Dr. Massa sought judicial review of the gross malpractice finding and resulting license revocation in the circuit court after the circuit court reversed the Department's finding of gross malpractice as a conclusion against the manifest weight of the evidence. This finding arises from the death of plaintiff’s German Shepard, after Dr. Massa removed the dog’s healthy uterus and ovaries, while failing to treat the dog’s soon-to-be fatal thoracic condition.  The Department's findings in this case could only be disturbed only upon Dr. Massa's showing that they are against the manifest weight of the evidence. The Court held that the record in this case was plainly sufficient to support the Department's determination of gross malpractice in that Dr. Massa ignored the serious nature of Charlie's lung condition and proceeded to remove reproductive organs which, at least at the time of surgery, he knew or should have known to have been healthy.

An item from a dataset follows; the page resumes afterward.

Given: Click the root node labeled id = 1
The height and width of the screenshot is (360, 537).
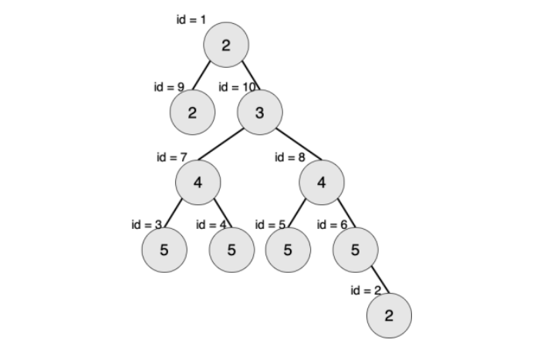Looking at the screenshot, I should point(226,45).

Mississippi Bluff Motel Inc. v. Rock Island County


The State of Illinois seeks to intervene as a protector of wildlife in a zoning action where the property at issue was adjacent to a bald eagle refuge.  The court denied the state's request, finding that it did not have a stake in the litigation as it held no property interest nor was it representing a special class of people.  Instead, the court found the state's interest speculative and the immediacy of harm was nonexistent, as it would create "bad law" to allow the State to intervene whenever there was a potential ecological or environmental consequence in a civil lawsuit.  For further discussion on the federal Bald and Golden Eagle Protection Act, see

Detailed Discussion of Eagle Act

.

Moore v. People for the Ethical Treatment of Animals, Inc.


Plaintiffs, Ami Moore and Doggie Do Right-911, Inc., aver that defendants PETA, Diane Opresnik, John Keene, and Mary DePaolo defamed them and placed them in a false light by stating that the plaintiff dog trainer placed a shock device on a dog's genitals and allegedly shocked it. Prior to this action, the claim against PETA was settled and dismissed. The defamation claims against Opresnik, Keene, and DePaolo, persisted. In dismissing the remaining claims, the court found that there was no positive factual statement of criminal animal cruelty to support a defamation

per se

claim. Further, another claim fell outside the statute of limitations period and was also inadequately supported by specific allegations.

Nelson v. Lewis


Toddler accidentally stepped on the tail of the owner's dog, and the dog responded by scratching her eye, causing permanent damage to the tear duct.  The toddler sought damages under Ill. Rev. Stat. ch. 8, para. 366 (1973), arguing that her unintentional act did not constitute provocation.  The court held that provocation under the statute referred to both intentional or unintentional acts.  Because the dog was provoked by the unintentional act, he did not react viciously.